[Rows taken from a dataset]
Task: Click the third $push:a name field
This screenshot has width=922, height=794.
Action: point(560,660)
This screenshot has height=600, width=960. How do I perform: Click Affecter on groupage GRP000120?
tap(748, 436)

Aim:
Can you put the lines of the records, starting at the line that contains "This screenshot has height=600, width=960." and ending at the last line, into a JSON list of strings, one string per line, with blank lines left out?

Result for this task:
[
  "This screenshot has height=600, width=960. How do I perform: Click Affecter on groupage GRP000120?",
  "tap(748, 436)"
]